If this arrow of time is related to the other arrows of time, then the future is by definition the direction towards which the universe becomes bigger. Thus, the universe expands - rather than shrinks - by definition.

The radiative arrow of time

Waves, from radio waves to sound waves to those on a pond from throwing a stone, expand outward from their source, even though the wave equations allow for solutions of convergent waves as well as radiative ones. This arrow has been reversed in carefully worked experiments which have created convergent waves, so this arrow probably follows from the thermodynamic arrow in that meeting the conditions to produce a convergent wave requires more order than the conditions for a radiative wave. Put differently, the probability for initial conditions that produce a convergent wave is much lower than the probability for initial conditions that produce a radiative wave. In fact, normally a radiative wave increases entropy, while a convergent wave decreases it, making the latter contradictory to the Second Law of Thermodynamics in usual circumstances.

The causal arrow of time

Causes are ordinarily thought to precede effects. The future can be controlled, but not the past. Some have argued that this does not actually supply a distinct arrow. If the thermodynamic arrow were reversed then we would regard scattering shards on the floor to be the cause and the plate jumping up into our hands to be the effect. Indeed, according to the Second Law of Thermodynamics, initial conditions are always simpler (more ordered and less self-correlated) than final conditions, and therefore it is easier to view the former as the reason for what happens in between.

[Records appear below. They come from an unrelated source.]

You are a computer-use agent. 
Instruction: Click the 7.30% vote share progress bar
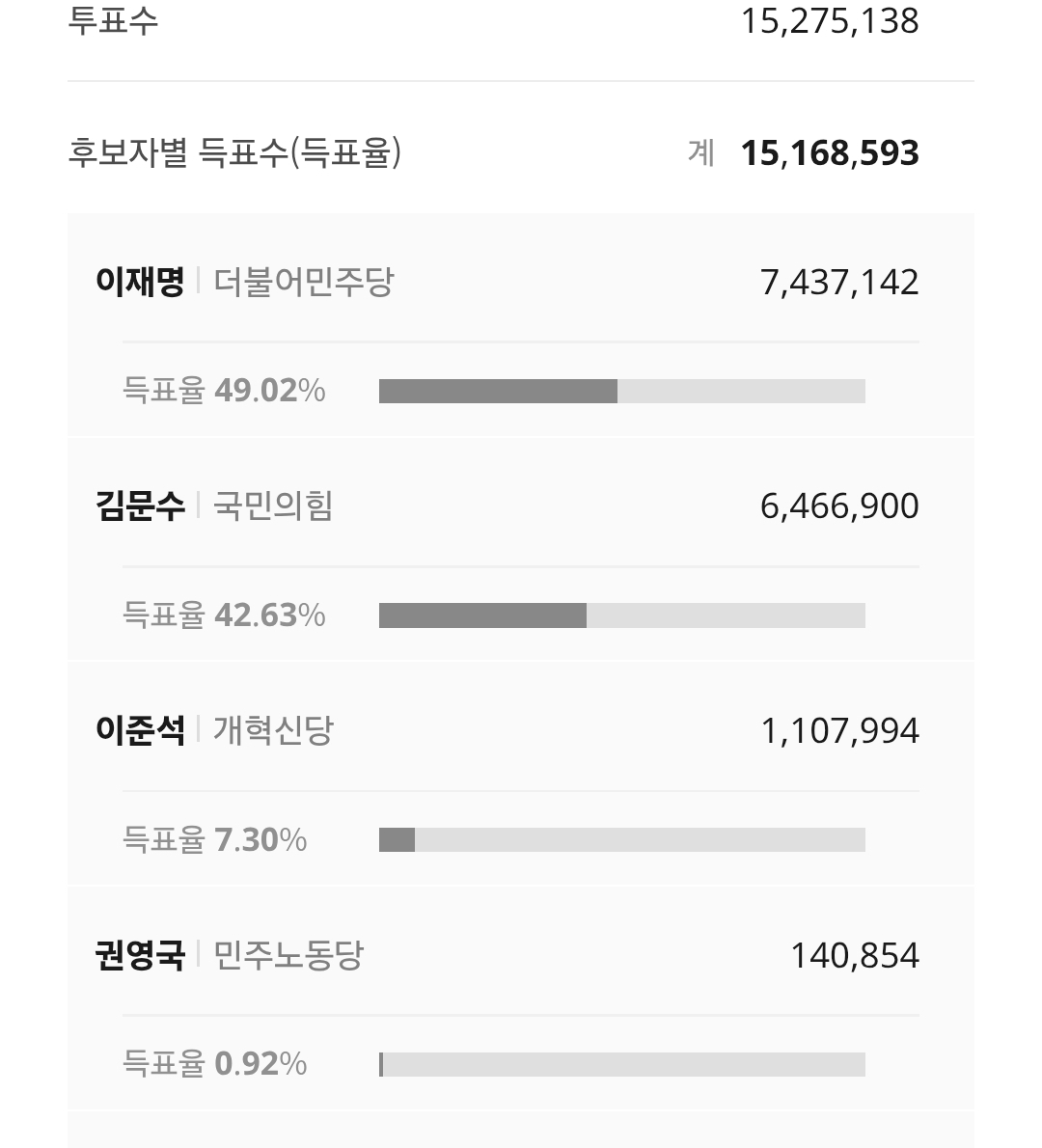tap(621, 840)
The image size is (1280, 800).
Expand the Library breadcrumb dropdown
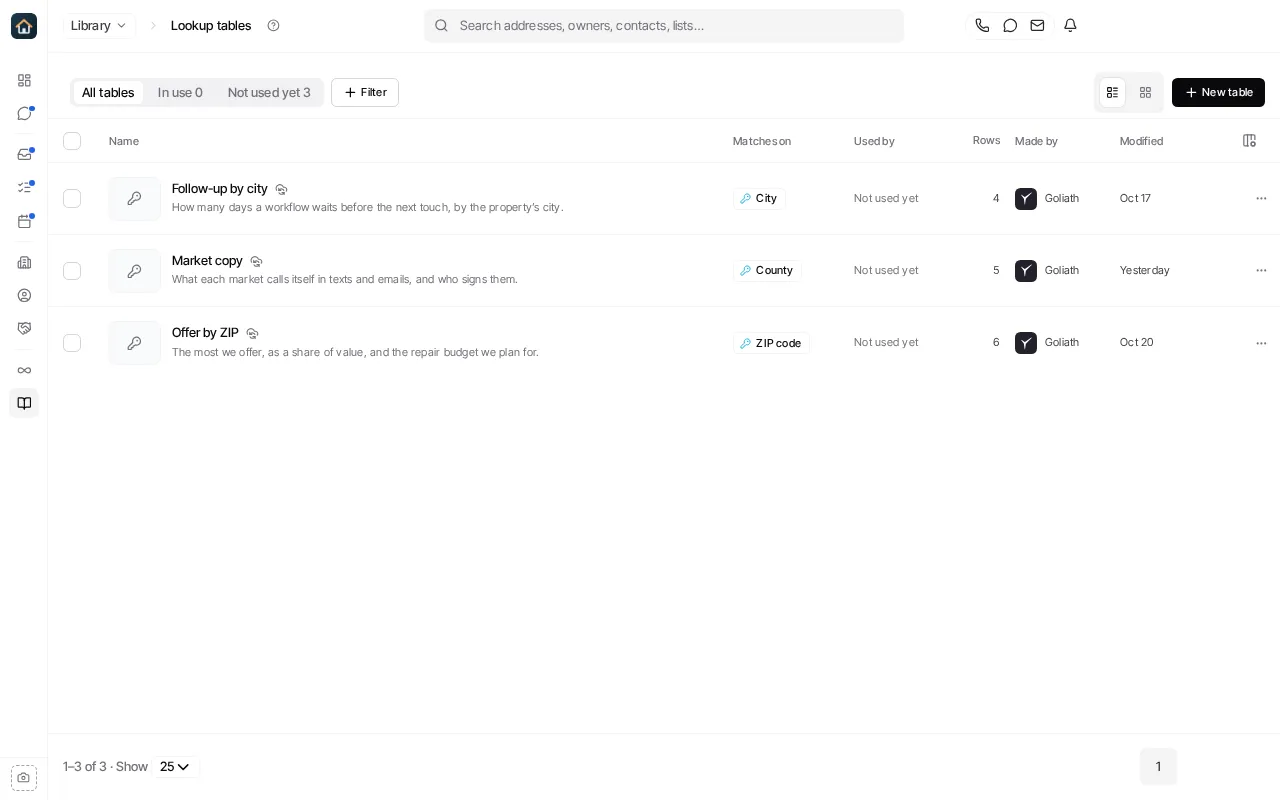pyautogui.click(x=99, y=25)
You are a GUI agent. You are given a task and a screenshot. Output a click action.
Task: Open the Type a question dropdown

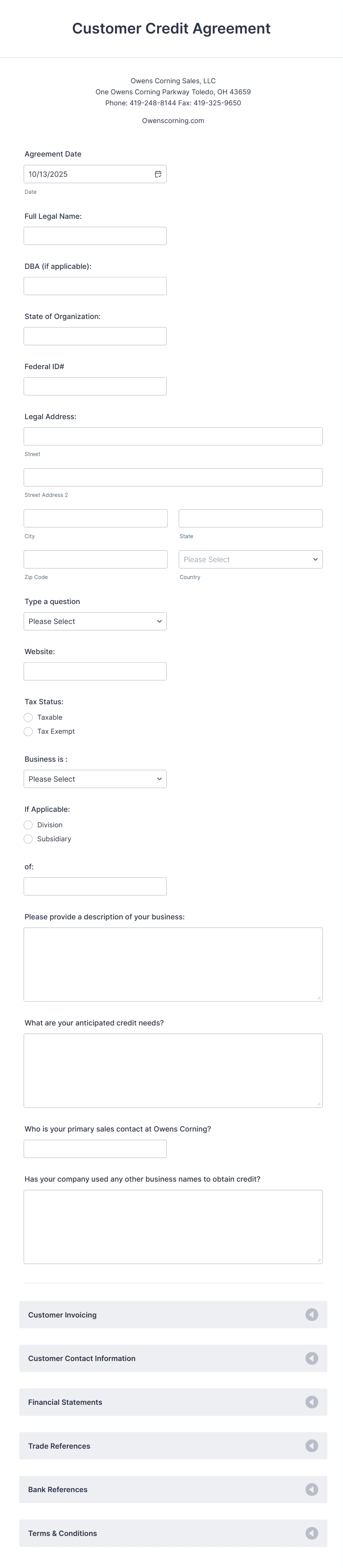[95, 621]
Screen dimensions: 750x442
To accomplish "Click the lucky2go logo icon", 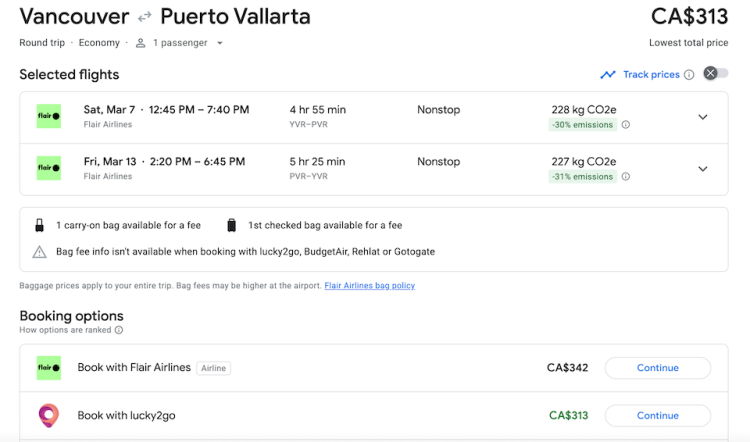I will tap(49, 415).
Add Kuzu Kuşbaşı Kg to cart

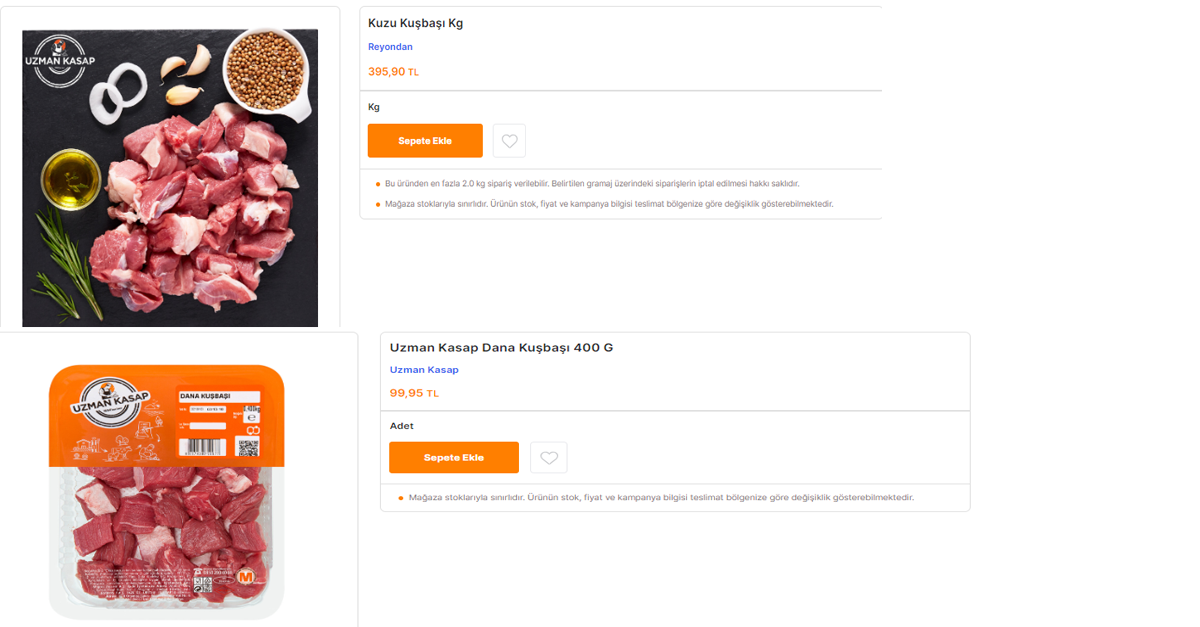coord(425,141)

The psychological arrow of time is also interconnected with the causal arrow of time, because we remember the past and can affect the future (but not vice versa), and therefore we view the past as the reason for the future.

The weak arrow of time

Certain subatomic interactions involving the weak nuclear force violate the conservation of parity, but only very rarely. According to the CPT Theorem, this means they should also be time irreversible, and so establish an arrow of time. Such processes should be responsible for matter creation in the early universe.

This arrow is not linked to any other arrow by any proposed mechanism, and if it would have pointed to the opposite time direction, the only difference would have been that our universe would be made of anti-matter rather than from matter. More accurately, the definitions of matter and anti-matter would just be reversed.

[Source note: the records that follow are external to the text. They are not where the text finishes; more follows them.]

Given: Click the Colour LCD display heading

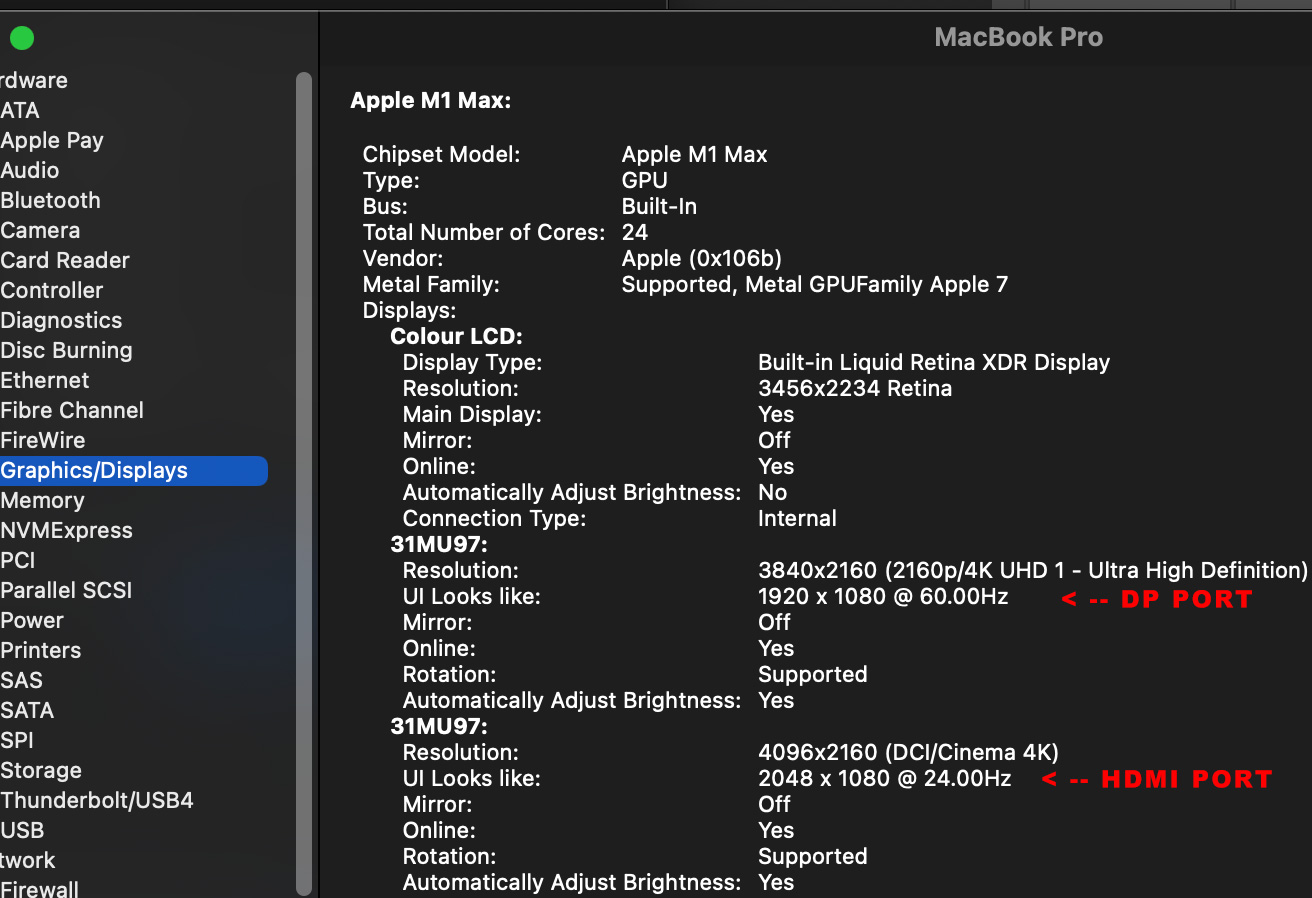Looking at the screenshot, I should click(x=456, y=337).
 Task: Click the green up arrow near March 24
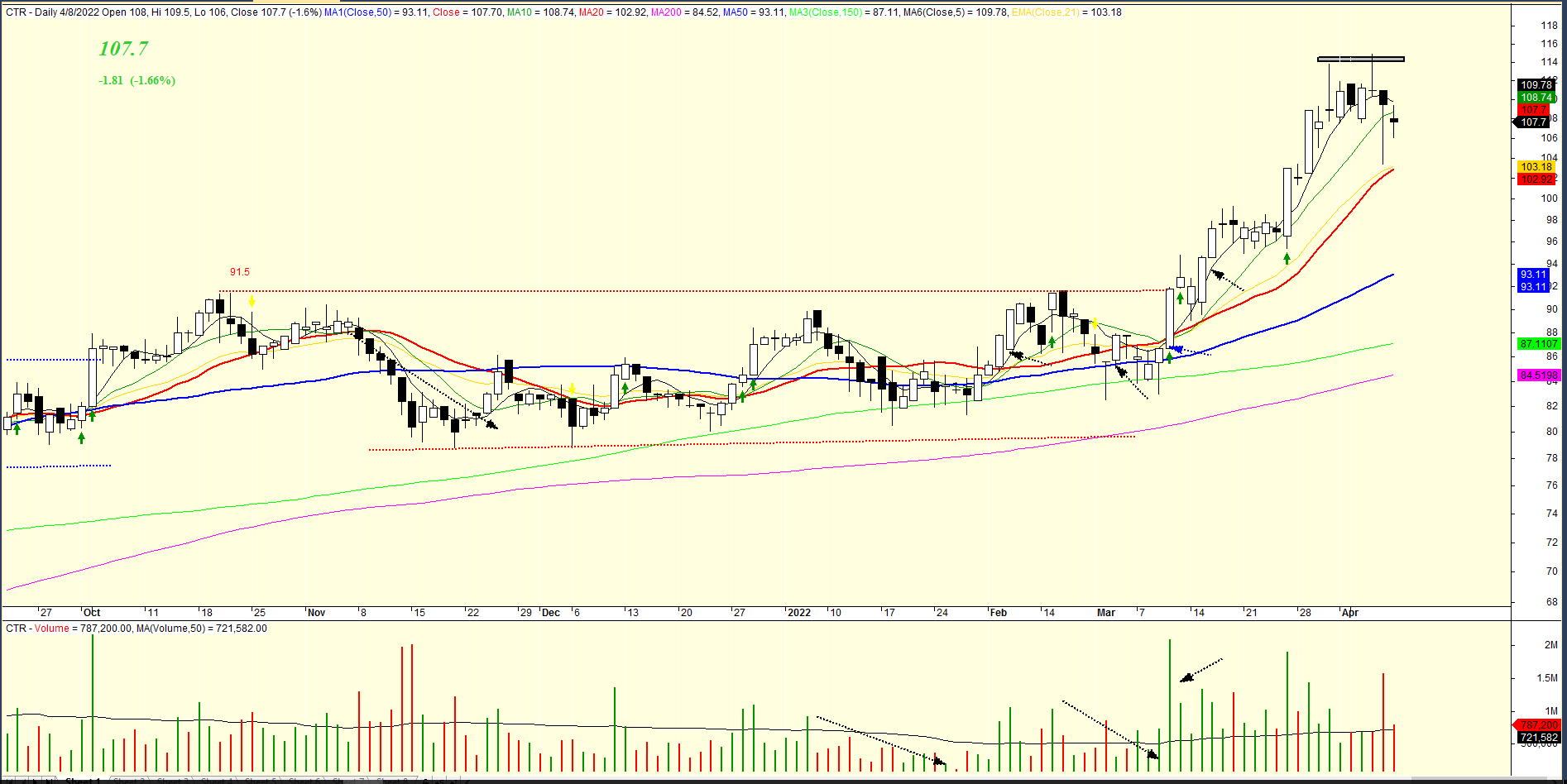1287,259
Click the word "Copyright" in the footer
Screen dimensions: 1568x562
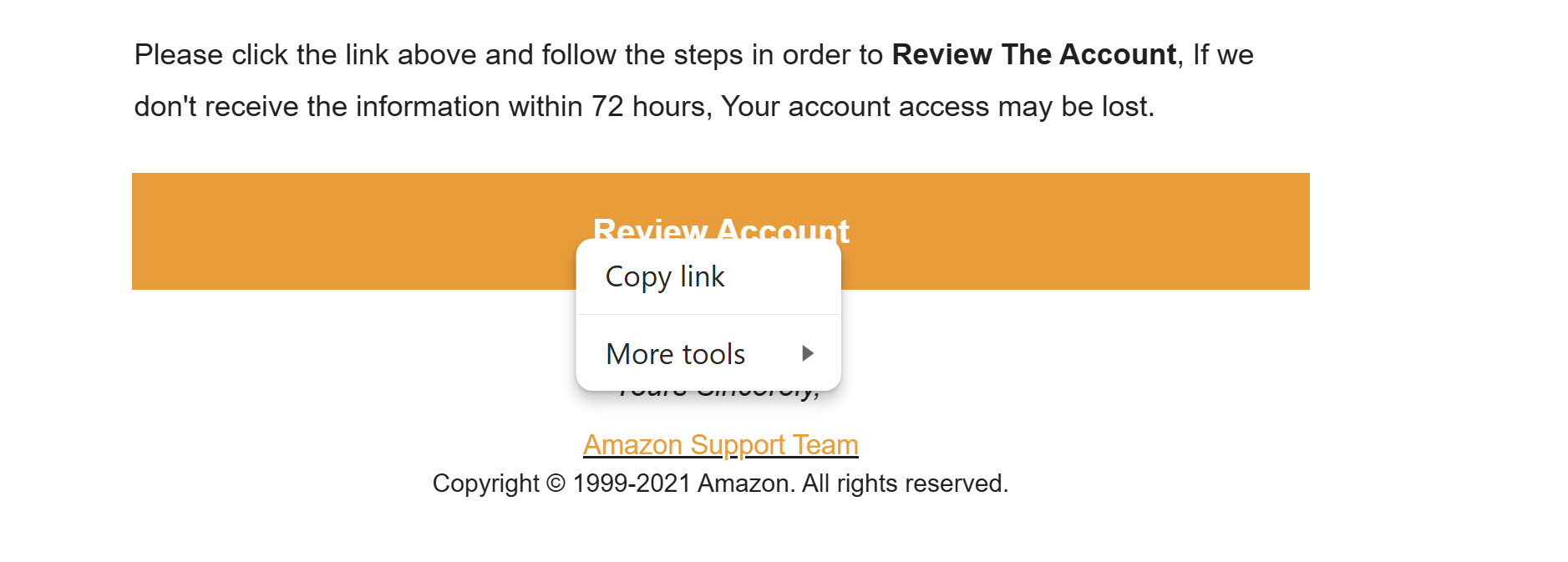(485, 484)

That parity is broken so rarely means that this arrow only "barely" points in one direction, setting it apart from the other arrows whose direction is much more obvious.

The quantum arrow of time

Quantum evolution is governed by the Schrödinger equation, which is time-symmetric, and by wave function collapse, which is time irreversible. As the mechanism of wave function collapse is still obscure, it's not known how this arrow links to the others. While at the microscopic level, collapse seems to show no favor to increasing or decreasing entropy, some believe there is a bias which shows up on macroscopic scales as the thermodynamic arrow. According to the theory of quantum decoherence, and assuming that the wave function collapse is merely apparent, the quantum arrow of time is a consequence of the thermodynamic arrow of time (also see Entropy (arrow of time)).

The psychological/perceptual arrow of time

This is the most obvious arrow in human experience: We feel as if we are travelling from the past to the future; we perceive and remember the past and not the future (although sometimes these are treated as two different phenomena). However, because the workings of the mind are so complex and little understood, it is not obvious how the physical arrows of time contribute to this perception. It may be that learning to generate the causes needed to produce desired effects embedded the causal arrow in our perception.

It has also been argued that the arrow of time as we perceive it results from the influence of the second law of thermodynamics on the evolution of the brain, so that the psychological arrow follows from the thermodynamic. To remember something, our memory goes from a disordered state to a more ordered one, or from one ordered state to another. To ensure that the new state is the correct one, energy must be used to perform the work and this increases the disorder in the rest of the universe. There is always a greater increase in disorder than the amount of order gained in our memory, thus the arrow of time in which we remember things is in the same direction as that in which the disorder of the universe increases.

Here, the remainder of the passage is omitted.